Diez días después de que la Caja Vital confirmara a este periódico que al menos once de los 220 empleados que trabajan en su nueva sede de Salburua padecían lipoatrofia semicircular -más conocida como 'enfermedad de la oficina'-, la entidad financiera ha decidido trasladar a los seis afectados «más notorios» a sus oficinas de la calle Independencia.
«La salud es lo primero. No queremos parcheos ni buscar una solución parcial.

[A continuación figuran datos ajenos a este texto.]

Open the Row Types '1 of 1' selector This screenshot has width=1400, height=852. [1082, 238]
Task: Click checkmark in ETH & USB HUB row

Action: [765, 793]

Queremos encontrar la causa para atajarla y, como eso lleva su tiempo, hemos procedido a trasladar a los afectados más notorios a las oficinas de la calle Independencia», explicaron ayer a EL CORREO fuentes de la entidad.
Entretanto, y con el objetivo de encontrar lo antes posible esa vía de solución, la entidad financiera ha contratado a una empresa especializada que, desde principios de semana, «está llevando a cabo mediciones constantes y diarias» del grado de humedad y de la energía estática acumulada.
Y es que, aunque la causa que provoca la lipoatrofia -una patología benigna que causa pérdida de masa muscular- se desconoce todavía con exactitud, los expertos sospechan que se produce por descargas de energía estática, muy presente en edificios llenos de ordenadores. «Si tenemos que tirar las sillas, las tiraremos y, si tenemos que cambiar el mobiliario entero, lo haremos», aseguraron estas mismas fuentes.
Si la semana pasada eran once los casos detectados, la Caja Vital admitió ayer que el número de afectados podría ascender ya a 32, como ha denunciado el sindicato LAB, minoritario en la asamblea.
Barcelona, el primer caso
«Por el momento, se han confirmado 17 y los otros 15 son todavía dudosos. Por ello, se les está sometiendo a pruebas constantes para confirmar o desmentir el diagnóstico».
El caso de la Caja Vital no es, ni mucho menos, el único. Numerosos trabajadores de inmuebles inteligentes han padecido lipoatrofia en España, pero se han recuperado sin necesidad de baja ni de un tratamiento especial.
El primer caso trascendió en marzo de 2006 en la sede de Gas Natural en Barcelona. Desde entonces, los diagnósticos fueron en cascada y se cuentan por centenares. En el País Vasco ha afectado, por ejemplo, a empleados de la Diputación guipuzcoana y de la consejería de Educación en San Sebastián.